- **DATASET ENTRIES**:
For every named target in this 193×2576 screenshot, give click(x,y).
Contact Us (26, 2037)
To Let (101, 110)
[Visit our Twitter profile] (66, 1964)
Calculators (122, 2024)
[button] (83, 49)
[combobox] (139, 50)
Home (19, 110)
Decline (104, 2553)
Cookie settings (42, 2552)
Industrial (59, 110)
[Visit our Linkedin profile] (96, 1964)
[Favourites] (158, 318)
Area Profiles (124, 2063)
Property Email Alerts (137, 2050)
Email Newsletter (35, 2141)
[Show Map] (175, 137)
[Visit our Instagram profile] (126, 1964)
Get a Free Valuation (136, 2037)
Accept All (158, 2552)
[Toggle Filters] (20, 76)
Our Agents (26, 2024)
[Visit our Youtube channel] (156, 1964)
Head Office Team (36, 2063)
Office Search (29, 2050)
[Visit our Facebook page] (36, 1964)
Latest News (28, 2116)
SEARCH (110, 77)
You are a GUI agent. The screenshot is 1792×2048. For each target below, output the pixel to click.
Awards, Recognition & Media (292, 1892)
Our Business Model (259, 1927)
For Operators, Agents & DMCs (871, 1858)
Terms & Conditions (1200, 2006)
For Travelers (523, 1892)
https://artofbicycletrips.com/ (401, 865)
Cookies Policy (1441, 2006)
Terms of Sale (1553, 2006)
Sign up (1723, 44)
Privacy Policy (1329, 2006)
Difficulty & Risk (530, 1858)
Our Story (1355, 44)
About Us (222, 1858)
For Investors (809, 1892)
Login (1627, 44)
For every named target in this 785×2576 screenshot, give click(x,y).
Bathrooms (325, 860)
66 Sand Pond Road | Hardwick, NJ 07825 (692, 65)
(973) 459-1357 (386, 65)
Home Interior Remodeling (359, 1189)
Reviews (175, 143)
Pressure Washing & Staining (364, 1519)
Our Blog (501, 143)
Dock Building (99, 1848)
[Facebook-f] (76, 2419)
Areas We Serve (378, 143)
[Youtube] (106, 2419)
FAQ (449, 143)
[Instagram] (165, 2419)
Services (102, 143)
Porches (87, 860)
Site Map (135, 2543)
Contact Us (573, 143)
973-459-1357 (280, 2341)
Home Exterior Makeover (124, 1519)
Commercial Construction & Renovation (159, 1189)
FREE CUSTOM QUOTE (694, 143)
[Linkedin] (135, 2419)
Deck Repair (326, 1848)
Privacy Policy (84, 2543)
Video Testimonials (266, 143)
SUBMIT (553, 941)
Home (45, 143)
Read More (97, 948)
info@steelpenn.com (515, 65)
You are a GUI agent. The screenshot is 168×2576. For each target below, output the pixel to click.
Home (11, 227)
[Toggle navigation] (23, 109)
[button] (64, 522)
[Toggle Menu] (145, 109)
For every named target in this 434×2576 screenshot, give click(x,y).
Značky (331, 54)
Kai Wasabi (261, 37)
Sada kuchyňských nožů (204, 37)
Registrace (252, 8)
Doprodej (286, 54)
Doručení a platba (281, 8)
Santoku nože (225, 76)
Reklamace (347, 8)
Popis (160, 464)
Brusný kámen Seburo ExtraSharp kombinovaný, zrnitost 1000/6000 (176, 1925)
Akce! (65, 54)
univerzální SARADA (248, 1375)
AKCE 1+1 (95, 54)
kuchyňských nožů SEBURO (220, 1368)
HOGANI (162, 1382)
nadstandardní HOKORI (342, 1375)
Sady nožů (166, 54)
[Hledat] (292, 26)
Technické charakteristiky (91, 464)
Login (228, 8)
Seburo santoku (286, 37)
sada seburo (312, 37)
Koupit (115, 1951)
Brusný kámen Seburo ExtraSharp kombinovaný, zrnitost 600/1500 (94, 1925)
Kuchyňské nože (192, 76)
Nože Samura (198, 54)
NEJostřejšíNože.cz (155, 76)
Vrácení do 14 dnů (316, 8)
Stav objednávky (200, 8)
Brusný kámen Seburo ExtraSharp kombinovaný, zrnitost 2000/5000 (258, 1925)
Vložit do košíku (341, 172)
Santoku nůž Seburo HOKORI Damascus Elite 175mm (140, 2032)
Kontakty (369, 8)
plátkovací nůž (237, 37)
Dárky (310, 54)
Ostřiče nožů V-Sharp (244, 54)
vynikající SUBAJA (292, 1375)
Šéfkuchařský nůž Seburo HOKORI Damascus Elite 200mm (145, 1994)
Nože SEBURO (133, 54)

- **WORK TO COMPLETE**: Extract all the material, leaving every line as it is.

- **YOUR RESPONSE**:
For every named target in this 193×2576 screenshot, give click(x,y).
Contact Us (26, 2037)
To Let (101, 110)
[Visit our Twitter profile] (66, 1964)
Calculators (122, 2024)
[button] (83, 49)
[combobox] (139, 50)
Home (19, 110)
Decline (104, 2553)
Cookie settings (42, 2552)
Industrial (59, 110)
[Visit our Linkedin profile] (96, 1964)
[Favourites] (158, 318)
Area Profiles (124, 2063)
Property Email Alerts (137, 2050)
Email Newsletter (35, 2141)
[Show Map] (175, 137)
[Visit our Instagram profile] (126, 1964)
Get a Free Valuation (136, 2037)
Accept All (158, 2552)
[Toggle Filters] (20, 76)
Our Agents (26, 2024)
[Visit our Youtube channel] (156, 1964)
Head Office Team (36, 2063)
Office Search (29, 2050)
[Visit our Facebook page] (36, 1964)
Latest News (28, 2116)
SEARCH (110, 77)
You are a GUI agent. The screenshot is 1792×2048. For each target below, output the pixel to click.
Awards, Recognition & Media (292, 1892)
Our Business Model (259, 1927)
For Operators, Agents & DMCs (871, 1858)
Terms & Conditions (1200, 2006)
For Travelers (523, 1892)
https://artofbicycletrips.com/ (401, 865)
Cookies Policy (1441, 2006)
Terms of Sale (1553, 2006)
Sign up (1723, 44)
Privacy Policy (1329, 2006)
Difficulty & Risk (530, 1858)
Our Story (1355, 44)
About Us (222, 1858)
For Investors (809, 1892)
Login (1627, 44)
For every named target in this 785×2576 screenshot, give click(x,y).
Bathrooms (325, 860)
66 Sand Pond Road | Hardwick, NJ 07825 (692, 65)
(973) 459-1357 (386, 65)
Home Interior Remodeling (359, 1189)
Reviews (175, 143)
Pressure Washing & Staining (364, 1519)
Our Blog (501, 143)
Dock Building (99, 1848)
[Facebook-f] (76, 2419)
Areas We Serve (378, 143)
[Youtube] (106, 2419)
FAQ (449, 143)
[Instagram] (165, 2419)
Services (102, 143)
Porches (87, 860)
Site Map (135, 2543)
Contact Us (573, 143)
973-459-1357 (280, 2341)
Home Exterior Makeover (124, 1519)
Commercial Construction & Renovation (159, 1189)
FREE CUSTOM QUOTE (694, 143)
[Linkedin] (135, 2419)
Deck Repair (326, 1848)
Privacy Policy (84, 2543)
Video Testimonials (266, 143)
SUBMIT (553, 941)
Home (45, 143)
Read More (97, 948)
info@steelpenn.com (515, 65)
You are a GUI agent. The screenshot is 168×2576. For each target below, output the pixel to click.
Home (11, 227)
[Toggle navigation] (23, 109)
[button] (64, 522)
[Toggle Menu] (145, 109)
For every named target in this 434×2576 screenshot, give click(x,y).
Značky (331, 54)
Kai Wasabi (261, 37)
Sada kuchyňských nožů (204, 37)
Registrace (252, 8)
Doprodej (286, 54)
Doručení a platba (281, 8)
Santoku nože (225, 76)
Reklamace (347, 8)
Popis (160, 464)
Brusný kámen Seburo ExtraSharp kombinovaný, zrnitost 1000/6000 (176, 1925)
Akce! (65, 54)
univerzální SARADA (248, 1375)
AKCE 1+1 (95, 54)
kuchyňských nožů SEBURO (220, 1368)
HOGANI (162, 1382)
nadstandardní HOKORI (342, 1375)
Sady nožů (166, 54)
[Hledat] (292, 26)
Technické charakteristiky (91, 464)
Login (228, 8)
Seburo santoku (286, 37)
sada seburo (312, 37)
Koupit (115, 1951)
Brusný kámen Seburo ExtraSharp kombinovaný, zrnitost 600/1500 (94, 1925)
Kuchyňské nože (192, 76)
Nože Samura (198, 54)
NEJostřejšíNože.cz (155, 76)
Vrácení do 14 dnů (316, 8)
Stav objednávky (200, 8)
Brusný kámen Seburo ExtraSharp kombinovaný, zrnitost 2000/5000 (258, 1925)
Vložit do košíku (341, 172)
Santoku nůž Seburo HOKORI Damascus Elite 175mm (140, 2032)
Kontakty (369, 8)
plátkovací nůž (237, 37)
Dárky (310, 54)
Ostřiče nožů V-Sharp (244, 54)
vynikající SUBAJA (292, 1375)
Šéfkuchařský nůž Seburo HOKORI Damascus Elite 200mm (145, 1994)
Nože SEBURO (133, 54)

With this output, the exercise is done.